Rick Scott Drops Tax Hike Plan That Drew Bipartisan Backlash
Taxes

Rick Scott Drops Tax Hike Plan That Drew Bipartisan Backlash

Reuters/Elizabeth Frantz

Republican Sen. Rick Scott of Florida on Thursday revised his proposed agenda for the GOP and ditched language that had called for all Americans to “pay some income tax to have skin in the game.” That proposal, among others in Scott’s plan, drew criticism from both Democrats and Republicans and became a regular attack line for President Joe Biden.

Scott’s updated plan now says: “Able bodied Americans under 60, who do not have young children or incapacitated dependents, should work. We need them pulling the wagon and paying taxes, not sitting at home taking money from the government. Currently, far too many Americans who can work are living off of the hard work of others, and have no ‘skin in the game’. Government must never again incentivize people to not work by paying them more to stay home.”

After unveiling his original plan in February, Scott tried to back away from his call for tax increases and clarify that seniors and those who were not “able-bodied” would be excluded from his requirement — though that led to questions about just how the plan would work and how all Americans would have “skin in the game.”

Scott’s updated document now says: “Nothing in this plan has ever, or will ever, advocate or propose, any tax increases, at all” — a claim that appears impossible to reconcile with either the initial language Scott proposed or the revised version.

Scott leads the National Republican Senatorial Committee, but he issued the plan on his own rather than as a party platform. Many Republicans shied away from the plan or, as Senate Minority Leader Mitch McConnell (R-KY) did, openly criticized it. “We will not have as part of our agenda a bill that raises taxes on half the American people and sunsets Social Security and Medicare within five years. That will not be part of the Republican Senate majority agenda,” McConnell told reporters in early March. Still, Democrats including Biden have hammered the Scott plan, suggesting, somewhat misleadingly, that it represented the true agenda of congressional Republicans.

#### Data under study
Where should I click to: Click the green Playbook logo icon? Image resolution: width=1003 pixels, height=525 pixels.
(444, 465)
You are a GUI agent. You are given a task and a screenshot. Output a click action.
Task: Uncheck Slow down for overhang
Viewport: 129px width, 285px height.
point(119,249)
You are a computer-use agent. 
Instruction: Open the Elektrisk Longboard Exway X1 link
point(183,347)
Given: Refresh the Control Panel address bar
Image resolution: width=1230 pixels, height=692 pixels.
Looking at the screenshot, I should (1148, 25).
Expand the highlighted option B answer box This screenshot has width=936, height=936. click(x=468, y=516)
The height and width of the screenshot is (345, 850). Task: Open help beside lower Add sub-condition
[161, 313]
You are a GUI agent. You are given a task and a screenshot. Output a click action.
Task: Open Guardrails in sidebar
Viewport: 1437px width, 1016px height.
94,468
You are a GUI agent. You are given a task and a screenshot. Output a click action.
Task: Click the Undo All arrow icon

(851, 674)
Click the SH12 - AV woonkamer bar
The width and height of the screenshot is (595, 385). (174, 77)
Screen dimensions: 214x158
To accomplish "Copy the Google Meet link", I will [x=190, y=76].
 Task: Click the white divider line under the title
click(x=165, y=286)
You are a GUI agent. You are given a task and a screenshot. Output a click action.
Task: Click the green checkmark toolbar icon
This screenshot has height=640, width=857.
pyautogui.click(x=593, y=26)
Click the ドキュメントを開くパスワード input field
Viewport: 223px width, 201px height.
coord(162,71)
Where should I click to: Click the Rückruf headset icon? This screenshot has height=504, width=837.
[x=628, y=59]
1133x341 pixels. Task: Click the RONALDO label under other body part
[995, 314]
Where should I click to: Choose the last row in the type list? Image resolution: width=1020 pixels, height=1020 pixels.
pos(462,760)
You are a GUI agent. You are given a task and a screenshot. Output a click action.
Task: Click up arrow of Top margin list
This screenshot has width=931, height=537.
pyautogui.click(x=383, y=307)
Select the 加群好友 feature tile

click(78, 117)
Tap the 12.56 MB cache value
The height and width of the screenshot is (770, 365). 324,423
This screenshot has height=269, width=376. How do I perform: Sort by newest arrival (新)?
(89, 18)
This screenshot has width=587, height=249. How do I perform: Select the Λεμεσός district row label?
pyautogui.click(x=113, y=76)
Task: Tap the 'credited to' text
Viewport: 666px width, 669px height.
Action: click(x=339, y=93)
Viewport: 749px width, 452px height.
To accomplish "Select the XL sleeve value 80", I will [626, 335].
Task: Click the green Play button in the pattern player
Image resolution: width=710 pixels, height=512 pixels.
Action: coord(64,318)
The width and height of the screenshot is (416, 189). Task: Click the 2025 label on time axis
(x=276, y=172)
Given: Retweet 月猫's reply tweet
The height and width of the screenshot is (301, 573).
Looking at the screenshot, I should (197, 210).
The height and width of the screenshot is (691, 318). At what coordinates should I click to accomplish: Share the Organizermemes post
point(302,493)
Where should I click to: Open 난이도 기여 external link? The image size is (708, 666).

#### What to work on
a. Quote the portion of the article on Rick Scott's tax plan that opens with the words containing "Scott’s updated document" and closes with "the revised version.".
b. Extend the article on Rick Scott's tax plan, picking up after its final sentence.
The entries have no role in this.

#### Results for the exercise
a.
Scott’s updated document now says: “Nothing in this plan has ever, or will ever, advocate or propose, any tax increases, at all” — a claim that appears impossible to reconcile with either the initial language Scott proposed or the revised version.

b.
“One of the 28 planks in this plan was poorly worded and enabled the establishment from both parties in Washington to twist it into campaign-style attack fodder,” Scott said in a video released Thursday announcing his revised agenda. “What I was trying to say is that every American needs to pull their weight, every able-bodied American who can work should work.”

Scott’s updated plan also calls for making the 2017 Republican tax cuts permanent and for requiring a supermajority of two-thirds of each house of Congress to raise any taxes or fees.

Why it matters: Scott is clearly still eager to position himself as an anti-establishment presidential contender. He may be backing away from the original tax language he used, but his revised plan still provides plenty of fodder for fact-checkers — and political opponents. Perhaps most notably, his call for all federal programs to sunset or be renewed by Congress after five years is still in there, among a host of other controversial — or downright wacky — ideas.